Six victoires en 24 heures
J’ai remporté le 9 mai 1918, ma principale victoire. Je rêvais depuis quelques temps de triompher en vingt-quatre heures, de cinq adversaires et me disais que personne sans doute ne pourrait, d’ici longtemps, dépasser cette performance.
SPAD XIII de René Fonck (Patrice Gaubert)
Le soleil, à la pointe du jour, s’était levé radieux, mais un brouillard épais s’étendant peu à peu, avait bientôt rendu impossible toute observation. Vers 10 h, la brume commençait à se dissiper et trois-quarts d’heure après, je pouvais prendre le départ en compagnie du capitaine Battle et du lieutenant Fontaine.
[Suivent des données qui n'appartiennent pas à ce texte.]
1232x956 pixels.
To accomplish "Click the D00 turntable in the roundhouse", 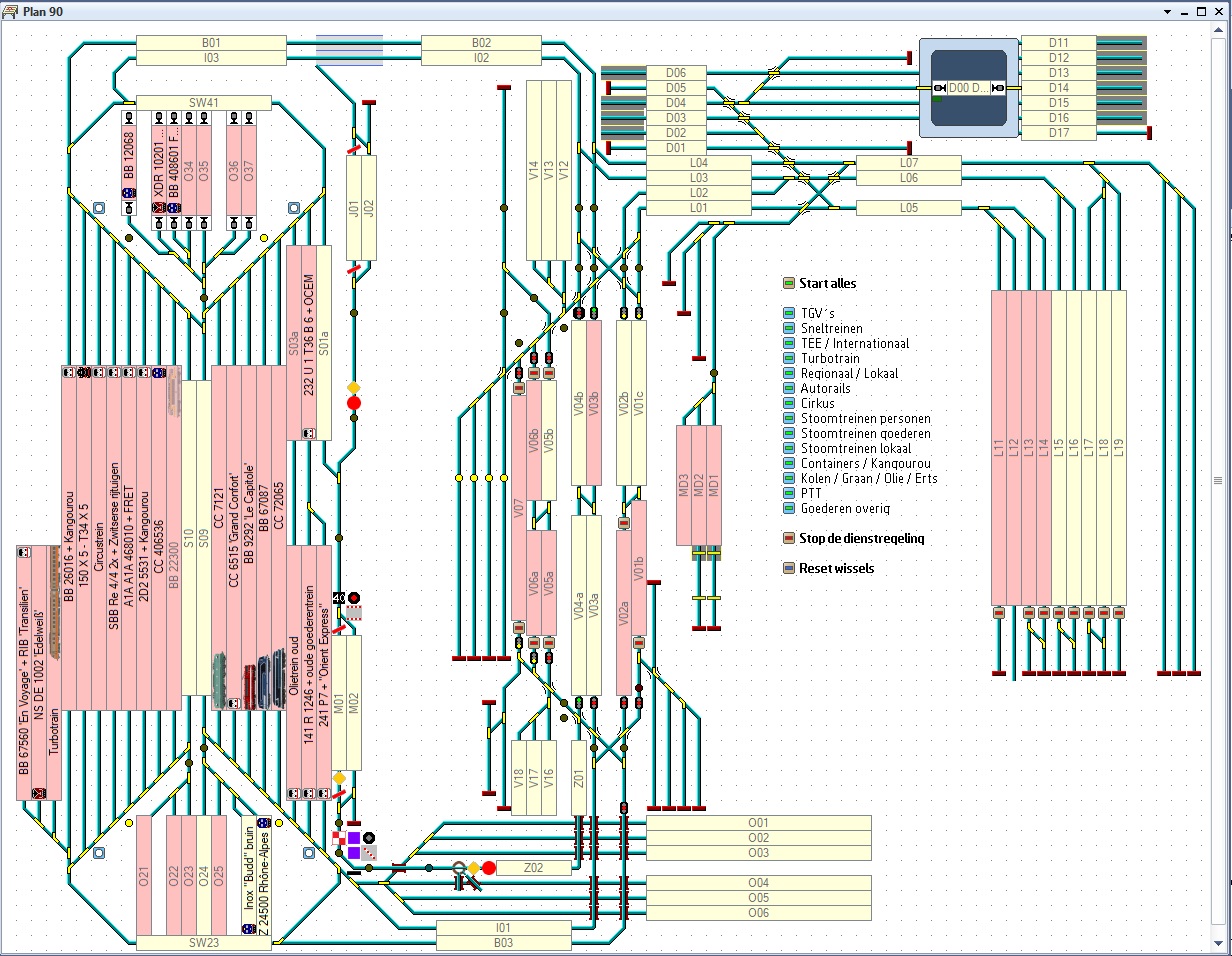I will [968, 88].
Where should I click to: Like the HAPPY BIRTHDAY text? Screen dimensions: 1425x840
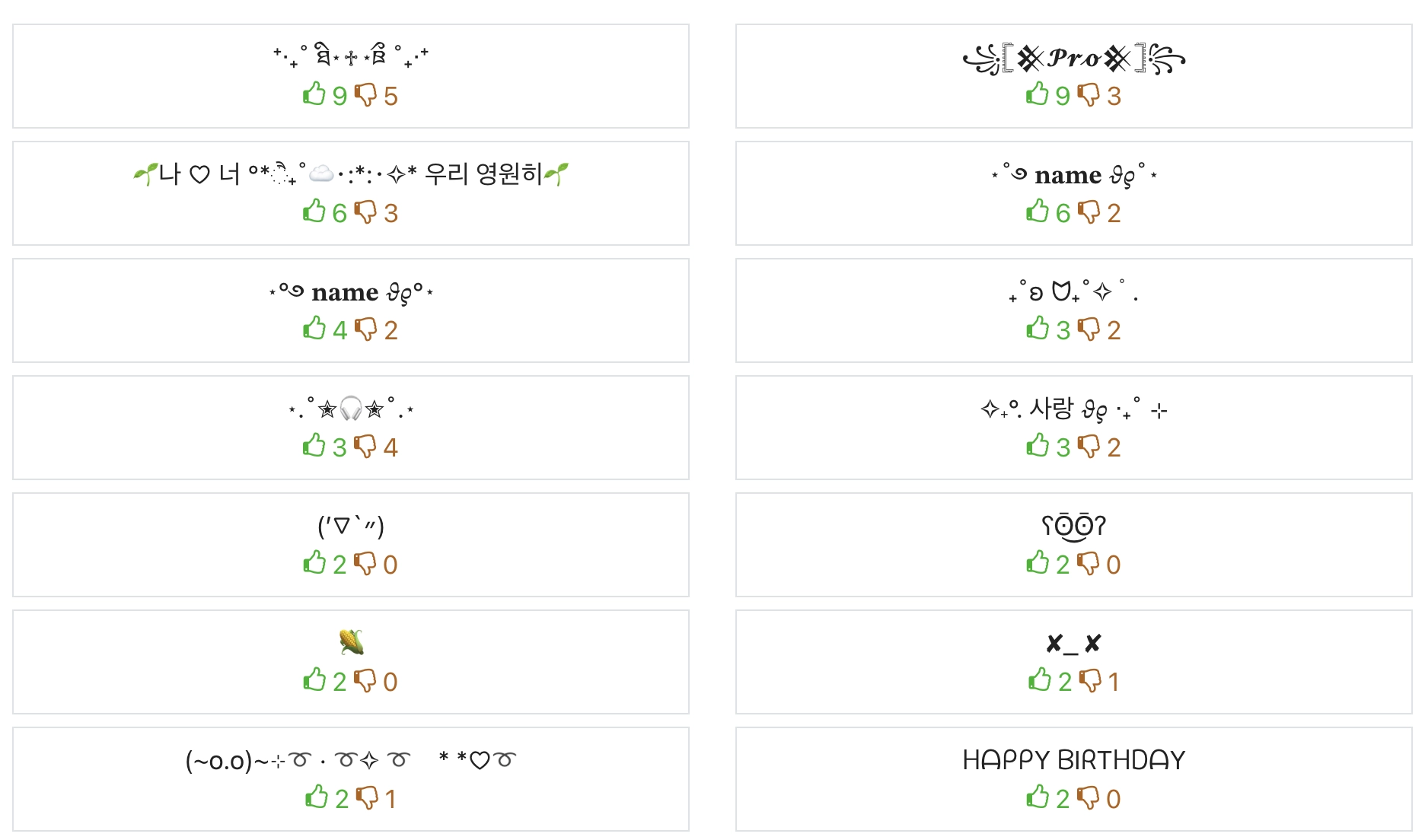point(1038,797)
À peine sur les lignes, nous tombons sur une patrouille composée d’un avion de reconnaissance protégé par deux biplaces de combat. D’un mouvement convenu d’avance, je donnais immédiatement le signal de l’attaque et de face à la première attaque, j’atteignis en plein le pilote ennemi ; sans m’inquiéter de lui davantage, pour éviter d’être touché à mon tour, j’effectuais un rapide retournement suivi d’une glissade. Ainsi j’étais placé sous l’aile d’un autre boche dont le mitrailleur cherchait à me reprendre, mais il était déjà trop tard. Une deuxième fois j’ouvris le feu et le second adversaire culbuta tandis que le troisième échappait à mes camarades.
Me voyant en train de virer, ce dernier me crût hors d’état de le poursuivre et piqua droit ; cette erreur causa sa perte. J’étais au bout d’une seconde derrière lui en position de tir et profitai aussitôt de mon avantage. Son appareil, brisé en l’air descendit en plusieurs morceaux : il avait subi le même sort que ses compatriotes. Les trois biplaces abattus aux abords de nos tranchées furent retrouvés près de Grivennes, à moins de 400 m l’un de l’autre. Nous étions à peine à terre et déjà, de tous les points de l’horizon, les téléphones signalaient mon triple exploit.
Je réfléchis que l’ennemi ne manquerait pas de s’affoler et complétais rapidement ma provision d’essence. Autour de moi, c’était une véritable explosion d’enthousiasme, mais il n’y avait pas une minute à perdre et vers 17 h 30 je décollais de nouveau en même temps que le sergent Brugère et le lieutenant Thouzelier. Dans le ciel des nuages épars, emporté par le vent formaient à présent de vastes écrans derrière lesquels il était facile de se dérober. À 18 h 20, je reconnus un Boche évoluant au-dessus de Montdidier. Un champ de brume nous séparait. Je fonçais hardiment à travers cet obstacle, qui, pareil à de l’ouate, m’enveloppa tout entier. Il est facile d’abattre un ennemi à l’instant où l’on sort du brouillard. Débouchant à 30 m, je surpris l’observateur penché sur le fuselage pour opérer un réglage. Une courte rafale de balles eut vite fait de le culbuter.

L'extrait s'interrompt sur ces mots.